(Beginning of DATA EXTRACT)

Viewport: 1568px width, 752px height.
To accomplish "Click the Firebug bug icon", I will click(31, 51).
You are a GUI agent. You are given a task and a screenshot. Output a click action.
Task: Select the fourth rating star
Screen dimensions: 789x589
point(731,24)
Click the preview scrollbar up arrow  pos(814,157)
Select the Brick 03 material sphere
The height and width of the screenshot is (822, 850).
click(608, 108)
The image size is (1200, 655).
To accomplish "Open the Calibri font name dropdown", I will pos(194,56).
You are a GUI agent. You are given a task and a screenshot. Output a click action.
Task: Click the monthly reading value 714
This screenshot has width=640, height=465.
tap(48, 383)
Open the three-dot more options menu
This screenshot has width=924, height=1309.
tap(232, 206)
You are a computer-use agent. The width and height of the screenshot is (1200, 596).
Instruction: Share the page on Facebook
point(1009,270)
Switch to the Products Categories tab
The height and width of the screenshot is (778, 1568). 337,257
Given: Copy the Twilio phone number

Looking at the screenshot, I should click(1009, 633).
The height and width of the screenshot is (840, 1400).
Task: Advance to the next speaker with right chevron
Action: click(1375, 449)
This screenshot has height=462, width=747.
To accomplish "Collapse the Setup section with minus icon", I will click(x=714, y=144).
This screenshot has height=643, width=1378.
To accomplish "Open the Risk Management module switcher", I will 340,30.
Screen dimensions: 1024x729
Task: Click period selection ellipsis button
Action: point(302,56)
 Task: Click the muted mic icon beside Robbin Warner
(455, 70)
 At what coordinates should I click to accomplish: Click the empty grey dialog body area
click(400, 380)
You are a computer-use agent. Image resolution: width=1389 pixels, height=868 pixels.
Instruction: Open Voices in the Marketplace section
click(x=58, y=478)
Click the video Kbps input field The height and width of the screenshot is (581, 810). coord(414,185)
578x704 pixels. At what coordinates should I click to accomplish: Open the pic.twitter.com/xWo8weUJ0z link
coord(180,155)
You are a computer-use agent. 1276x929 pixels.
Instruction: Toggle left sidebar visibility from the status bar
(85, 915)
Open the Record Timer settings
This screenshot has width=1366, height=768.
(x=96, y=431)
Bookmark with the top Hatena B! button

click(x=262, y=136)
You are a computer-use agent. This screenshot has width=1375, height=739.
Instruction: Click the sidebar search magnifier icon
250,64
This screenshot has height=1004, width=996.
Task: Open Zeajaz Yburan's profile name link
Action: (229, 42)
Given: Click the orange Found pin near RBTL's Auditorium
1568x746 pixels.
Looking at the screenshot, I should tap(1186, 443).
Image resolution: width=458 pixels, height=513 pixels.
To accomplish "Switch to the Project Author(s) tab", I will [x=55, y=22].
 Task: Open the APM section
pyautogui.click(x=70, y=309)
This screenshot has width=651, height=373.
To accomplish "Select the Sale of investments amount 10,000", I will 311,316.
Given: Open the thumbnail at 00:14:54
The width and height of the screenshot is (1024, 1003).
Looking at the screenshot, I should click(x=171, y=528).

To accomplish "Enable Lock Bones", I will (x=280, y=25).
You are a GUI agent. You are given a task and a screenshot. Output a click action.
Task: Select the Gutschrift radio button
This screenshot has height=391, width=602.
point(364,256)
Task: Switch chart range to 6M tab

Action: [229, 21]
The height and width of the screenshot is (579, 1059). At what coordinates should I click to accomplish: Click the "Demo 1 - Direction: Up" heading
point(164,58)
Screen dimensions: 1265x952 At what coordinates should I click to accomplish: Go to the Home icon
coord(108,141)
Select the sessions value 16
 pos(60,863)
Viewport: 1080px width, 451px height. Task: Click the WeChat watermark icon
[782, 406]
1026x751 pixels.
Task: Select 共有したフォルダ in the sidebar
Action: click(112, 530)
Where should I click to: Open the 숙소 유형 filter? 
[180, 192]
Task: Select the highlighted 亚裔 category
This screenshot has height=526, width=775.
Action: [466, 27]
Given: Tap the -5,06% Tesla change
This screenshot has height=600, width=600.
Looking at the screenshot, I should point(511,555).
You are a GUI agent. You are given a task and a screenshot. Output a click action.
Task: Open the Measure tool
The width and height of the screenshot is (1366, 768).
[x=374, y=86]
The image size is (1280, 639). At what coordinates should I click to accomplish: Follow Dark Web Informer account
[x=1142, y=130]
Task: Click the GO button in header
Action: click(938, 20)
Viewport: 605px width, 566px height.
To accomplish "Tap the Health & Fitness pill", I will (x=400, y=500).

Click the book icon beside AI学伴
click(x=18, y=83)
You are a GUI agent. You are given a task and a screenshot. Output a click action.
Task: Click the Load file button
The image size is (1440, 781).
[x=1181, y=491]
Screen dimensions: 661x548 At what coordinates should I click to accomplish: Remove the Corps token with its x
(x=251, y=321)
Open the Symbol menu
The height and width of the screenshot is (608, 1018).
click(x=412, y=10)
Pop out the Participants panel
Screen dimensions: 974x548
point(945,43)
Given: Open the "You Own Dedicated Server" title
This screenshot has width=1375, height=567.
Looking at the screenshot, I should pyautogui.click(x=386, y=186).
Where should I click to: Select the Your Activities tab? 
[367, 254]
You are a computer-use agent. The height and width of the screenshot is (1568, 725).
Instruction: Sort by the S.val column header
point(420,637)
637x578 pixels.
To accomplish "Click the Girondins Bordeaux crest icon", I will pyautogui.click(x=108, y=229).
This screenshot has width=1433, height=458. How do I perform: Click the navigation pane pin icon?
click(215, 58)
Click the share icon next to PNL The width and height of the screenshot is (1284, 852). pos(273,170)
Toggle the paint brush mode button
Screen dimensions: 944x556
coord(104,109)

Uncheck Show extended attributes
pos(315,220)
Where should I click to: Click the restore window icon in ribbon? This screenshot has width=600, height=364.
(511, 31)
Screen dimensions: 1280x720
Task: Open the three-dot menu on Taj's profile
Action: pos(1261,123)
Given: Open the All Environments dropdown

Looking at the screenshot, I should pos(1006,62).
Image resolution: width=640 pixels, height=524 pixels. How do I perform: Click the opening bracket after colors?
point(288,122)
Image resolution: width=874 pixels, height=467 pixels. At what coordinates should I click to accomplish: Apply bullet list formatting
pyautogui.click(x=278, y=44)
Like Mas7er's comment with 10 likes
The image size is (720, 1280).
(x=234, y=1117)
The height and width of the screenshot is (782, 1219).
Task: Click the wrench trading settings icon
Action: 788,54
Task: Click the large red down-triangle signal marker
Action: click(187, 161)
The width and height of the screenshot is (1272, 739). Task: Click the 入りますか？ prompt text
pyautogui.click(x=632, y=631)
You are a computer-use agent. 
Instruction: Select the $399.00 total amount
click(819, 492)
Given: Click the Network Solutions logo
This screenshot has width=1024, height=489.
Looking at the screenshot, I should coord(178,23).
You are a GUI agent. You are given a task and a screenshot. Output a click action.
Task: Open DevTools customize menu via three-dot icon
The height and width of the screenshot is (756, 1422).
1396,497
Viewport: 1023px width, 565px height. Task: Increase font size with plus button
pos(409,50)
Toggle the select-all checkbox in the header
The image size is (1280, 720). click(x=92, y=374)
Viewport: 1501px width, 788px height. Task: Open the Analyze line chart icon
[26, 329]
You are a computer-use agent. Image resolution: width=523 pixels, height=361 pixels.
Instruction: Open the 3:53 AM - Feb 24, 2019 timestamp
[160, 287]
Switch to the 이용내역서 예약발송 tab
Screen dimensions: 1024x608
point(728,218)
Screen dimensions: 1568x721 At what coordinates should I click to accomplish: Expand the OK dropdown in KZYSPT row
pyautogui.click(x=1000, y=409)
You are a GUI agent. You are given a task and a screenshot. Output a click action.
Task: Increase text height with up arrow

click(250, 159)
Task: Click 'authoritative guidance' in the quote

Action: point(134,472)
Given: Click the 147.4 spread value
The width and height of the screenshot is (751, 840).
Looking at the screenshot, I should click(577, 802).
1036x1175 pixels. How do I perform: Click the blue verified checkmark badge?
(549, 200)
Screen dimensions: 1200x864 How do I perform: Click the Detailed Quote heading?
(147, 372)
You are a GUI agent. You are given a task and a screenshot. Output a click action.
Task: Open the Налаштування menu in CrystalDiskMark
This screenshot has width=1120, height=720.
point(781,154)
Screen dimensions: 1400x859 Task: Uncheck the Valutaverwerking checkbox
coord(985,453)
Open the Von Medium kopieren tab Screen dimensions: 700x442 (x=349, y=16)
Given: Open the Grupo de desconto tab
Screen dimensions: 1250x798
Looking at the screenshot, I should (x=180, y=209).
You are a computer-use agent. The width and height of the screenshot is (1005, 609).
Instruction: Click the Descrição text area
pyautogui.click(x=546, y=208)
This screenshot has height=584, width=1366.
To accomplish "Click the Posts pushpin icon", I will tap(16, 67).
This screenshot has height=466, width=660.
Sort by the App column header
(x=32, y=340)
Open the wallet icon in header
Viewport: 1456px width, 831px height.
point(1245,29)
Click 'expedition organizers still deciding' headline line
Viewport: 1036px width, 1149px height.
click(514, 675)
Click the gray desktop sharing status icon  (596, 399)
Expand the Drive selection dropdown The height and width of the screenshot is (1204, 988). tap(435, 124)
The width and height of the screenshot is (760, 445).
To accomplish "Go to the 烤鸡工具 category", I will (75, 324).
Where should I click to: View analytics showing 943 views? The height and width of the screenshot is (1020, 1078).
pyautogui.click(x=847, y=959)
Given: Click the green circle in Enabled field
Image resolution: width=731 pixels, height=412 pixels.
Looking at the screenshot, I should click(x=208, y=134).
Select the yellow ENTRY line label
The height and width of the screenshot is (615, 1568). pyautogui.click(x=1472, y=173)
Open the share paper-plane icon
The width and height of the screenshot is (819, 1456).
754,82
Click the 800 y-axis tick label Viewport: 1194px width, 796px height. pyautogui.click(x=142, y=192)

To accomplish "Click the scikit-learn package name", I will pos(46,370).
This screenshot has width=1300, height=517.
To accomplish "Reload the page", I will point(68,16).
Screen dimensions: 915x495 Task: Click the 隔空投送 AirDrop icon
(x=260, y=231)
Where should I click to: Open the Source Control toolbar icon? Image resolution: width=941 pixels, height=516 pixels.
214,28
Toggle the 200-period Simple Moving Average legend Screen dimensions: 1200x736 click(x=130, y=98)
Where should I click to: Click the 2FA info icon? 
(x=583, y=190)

(End of DATA EXTRACT)

[PROMPT]
An exact copy of the lines above between the line holding "Screen dimensions: 789x589" and the line holding "Task: Click the monthly reading value 714", inclusive, is the whole answer.

[YOUR RESPONSE]
Screen dimensions: 789x589
point(731,24)
Click the preview scrollbar up arrow  pos(814,157)
Select the Brick 03 material sphere
The height and width of the screenshot is (822, 850).
click(608, 108)
The image size is (1200, 655).
To accomplish "Open the Calibri font name dropdown", I will pos(194,56).
You are a GUI agent. You are given a task and a screenshot. Output a click action.
Task: Click the monthly reading value 714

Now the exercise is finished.